**DIRECTIONS:** Repeat exactly, and nothing more, the lines from the one that includes "Switch to small icons view" through the final line of the entries; skip the pictures.

**DATA TO EXAMINE:**
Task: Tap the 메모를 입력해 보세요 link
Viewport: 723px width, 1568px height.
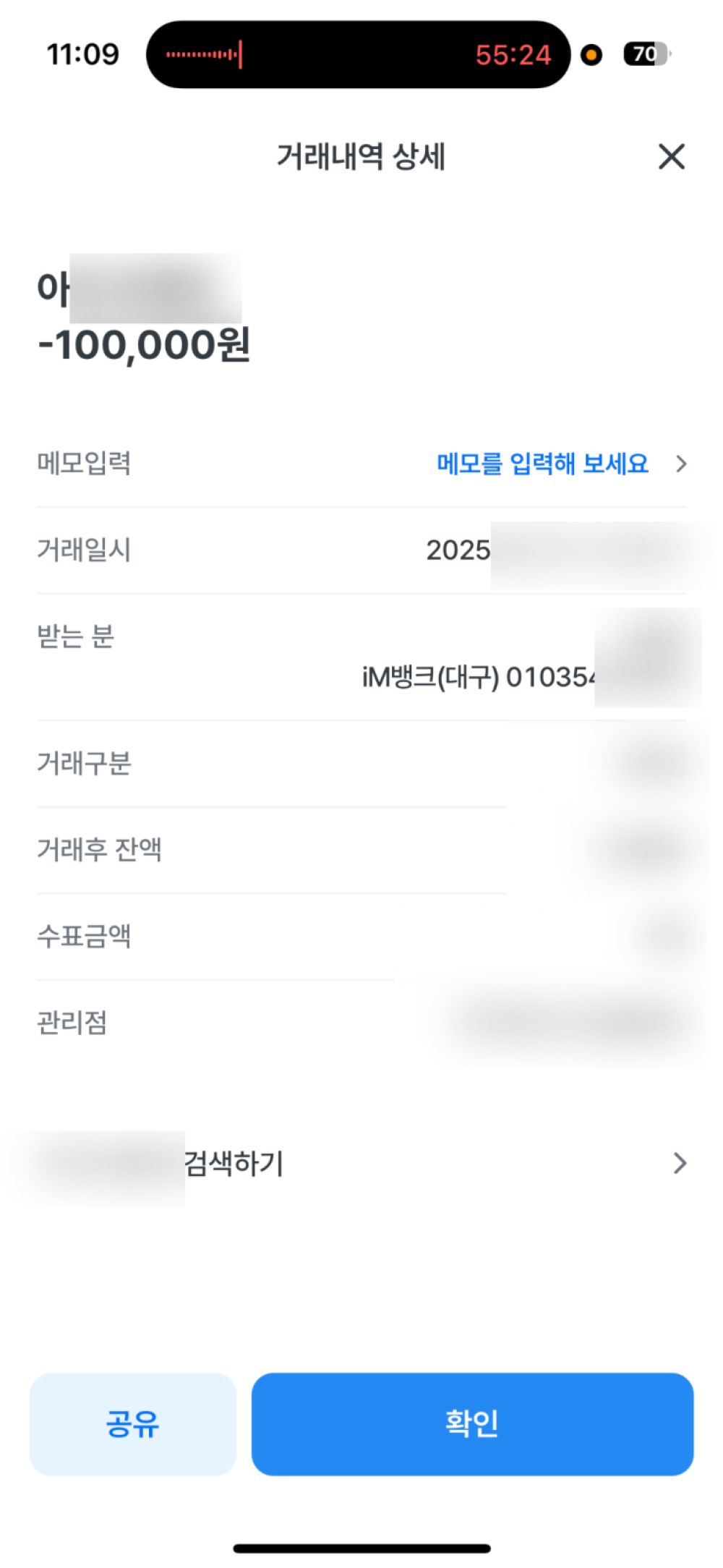Action: pos(542,464)
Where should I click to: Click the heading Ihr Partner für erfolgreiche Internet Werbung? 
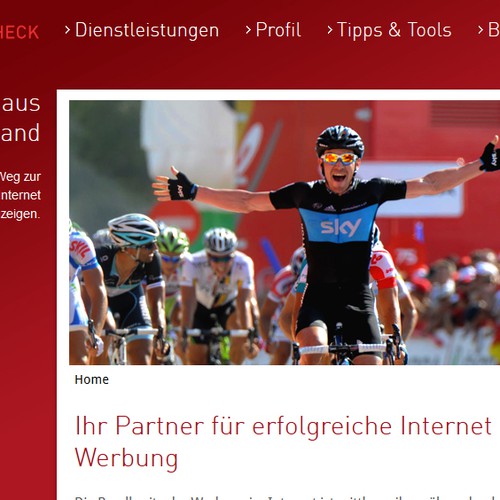pyautogui.click(x=283, y=442)
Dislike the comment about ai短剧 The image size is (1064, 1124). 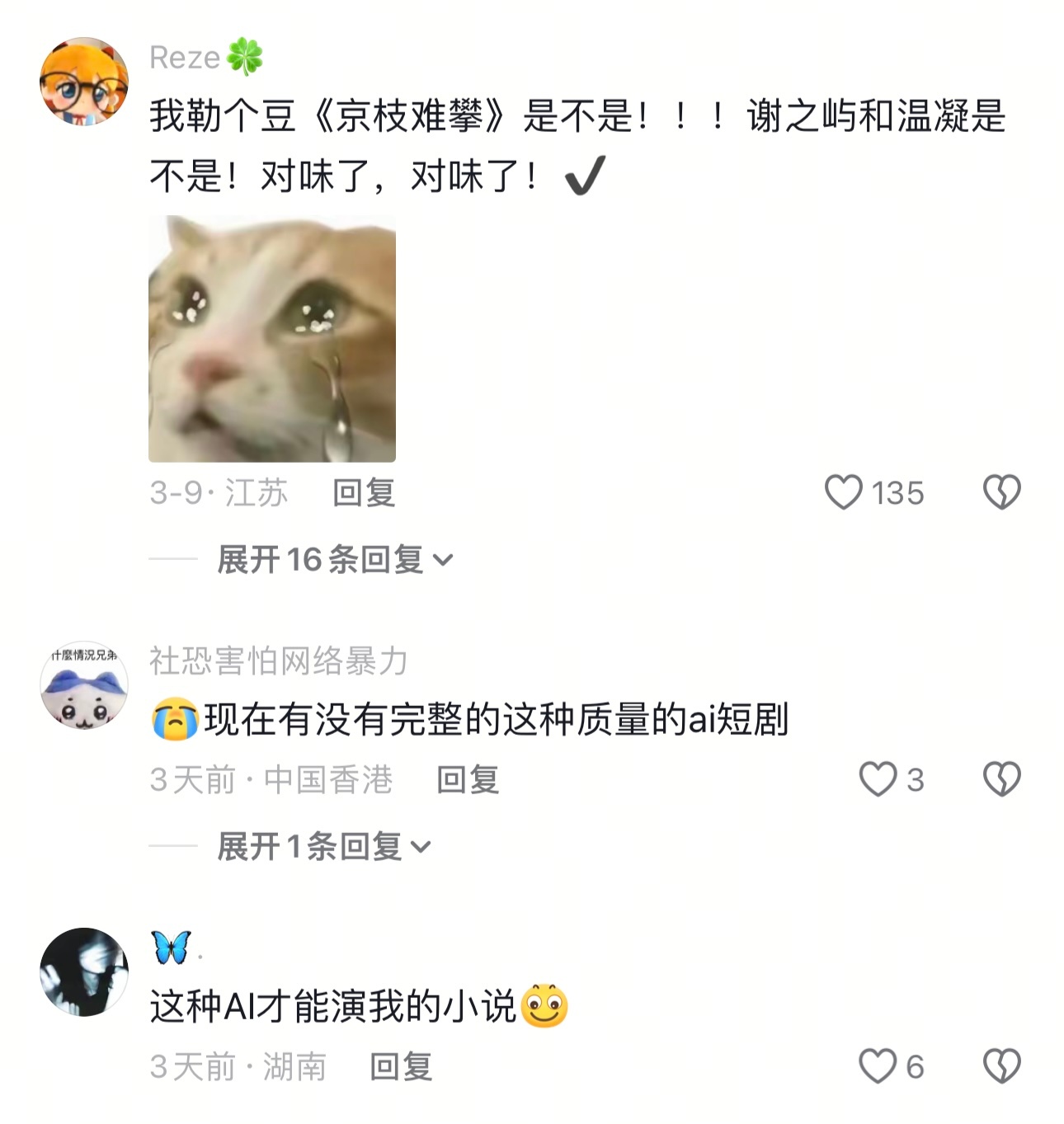1002,779
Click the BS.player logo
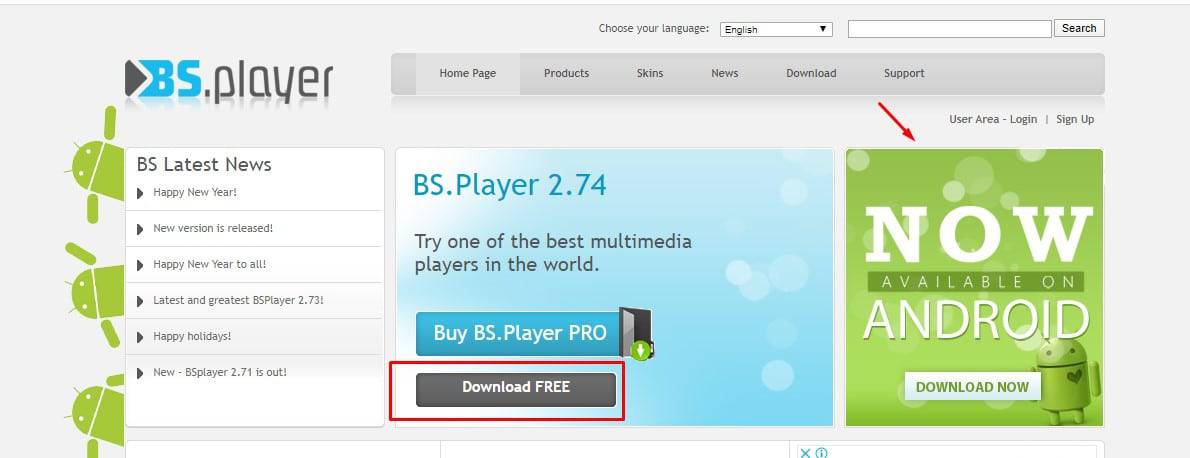1190x458 pixels. [x=228, y=81]
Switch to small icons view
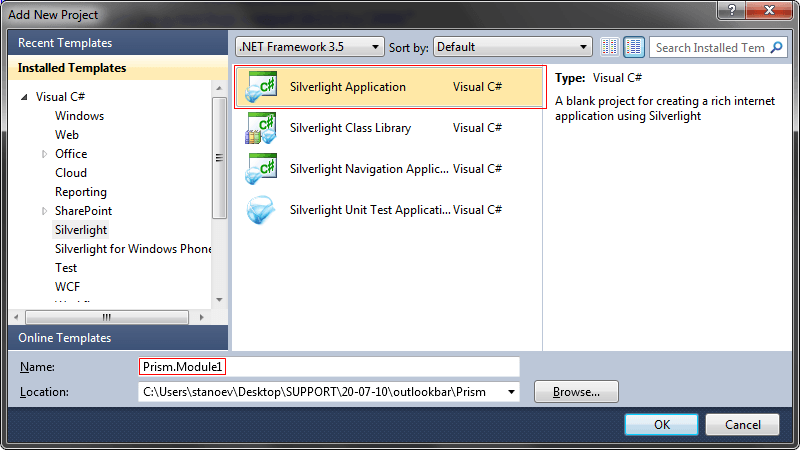This screenshot has height=450, width=800. [x=611, y=47]
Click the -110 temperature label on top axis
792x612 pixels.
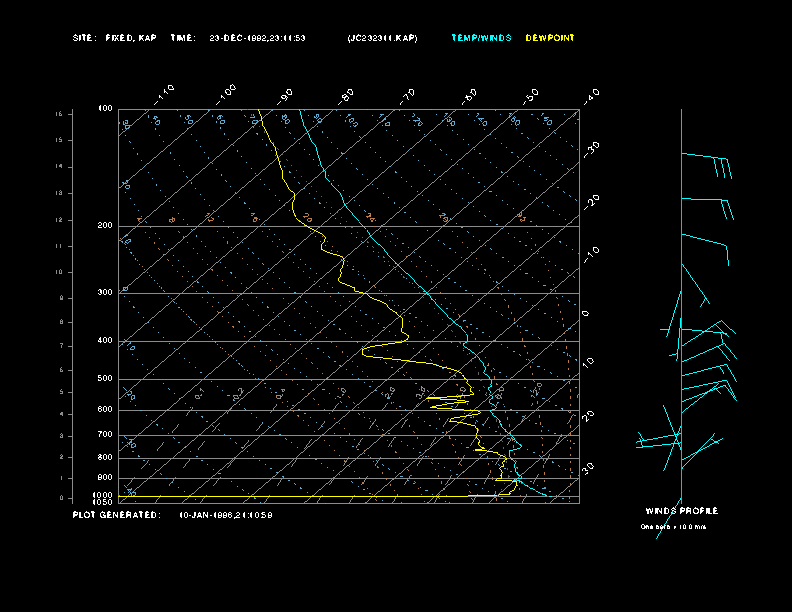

**RESPONSE BELOW:**
Switch to small icons view
This screenshot has height=450, width=800. [x=611, y=47]
Click the -110 temperature label on top axis
792x612 pixels.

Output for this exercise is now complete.